Il contextual advertising (cioè la pubblicità mirata che veicola l’annuncio pubblicitario in funzione del contenuto della pagina web di destinazione), d’altronde è profondamente cambiato rispetto al passato. In precedenza l’individuazione di contenuto si basava quasi esclusivamente sull’abbinamento di parole chiave; oggi l’elaborazione del linguaggio naturale consente una conoscenza più approfondita del contesto e del sentiment di ciascuna pagina, mentre il machine vision è in grado di analizzare anche immagini, video e audio e di comprenderne il significato.
Ci sono inoltre delle soluzioni basate sull’Intelligenza Artificiale che sfruttano parametri diversi dal contesto e comportamento dell’utente, poggiando le loro basi su alcuni elementi specifici come formato, posizionamento dell’annuncio, audience del singolo sito, performance delle campagne passate ed engagement. Le soluzioni a oggi presenti sul mercato fanno ampio utilizzo di algoritmi proprietari, e ciascuna di queste sfrutta dunque parametri e modelli differenti per il ‘delivery’ delle campagne.
Per far fronte a questa profonda mutazione che caratterizzerà il digital advertising nei prossimi anni, stanno inoltre nascendo diversi progetti portati avanti da più attori della filiera, anche competitor tra loro. Tra questi, i più noti sono la Privacy Sandbox (che non è ancora stata definita esattamente) proposta da Google e il Project Rearc del Tech Lab di IAB.
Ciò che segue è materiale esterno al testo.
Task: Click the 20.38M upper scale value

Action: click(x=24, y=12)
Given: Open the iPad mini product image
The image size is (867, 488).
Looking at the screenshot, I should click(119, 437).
Solo il 22% della imprese investitrici ha pero valutato come rilevante o massimo il livello di conoscenza della propria azienda con riferimento al Targeting in merito alla deprecazione dei cookie di terze parti, il 31% dei rispondenti lo ritiene tale per la Misurazione e il 24% in riferimento al Programmatic. È importante quindi sottolineare come la maggior parte degli advertiser non ha ancora preso in considerazione né approfondito il fenomeno.
Considerando il livello di preparazione delle aziende rispetto allo scenario cookieless, il 48% dei rispondenti lo ha valutato ‘assente/minimo’ o ‘limitato’ in riferimento al Targeting, il 50% in riferimento alla Misurazione e al Programmatic. Inoltre, dalle interviste è emerso che le aziende advertiser ‘più evolute’, ossia quelle che hanno cominciato ad approcciare la tematica con maggiore attenzione, vivono un sentimento di generale preoccupazione e disorientamento, a causa di una deadline non ancora ufficializzata e una mancanza di proposte alternative da parte dei player della filiera.
Rispetto a quest’ultimo punto il 51% dei rispondenti ha affermato che la propria azienda si è effettivamente attivata per trovare una possibile soluzione/alternativa per affrontare le criticità emergenti dallo scenario cookieless: nello specifico il 9% sta già testando alcune soluzioni alternative, il 7% ha già individuato le soluzioni alternative che utilizzerà e il 35% ha avviato la ricerca.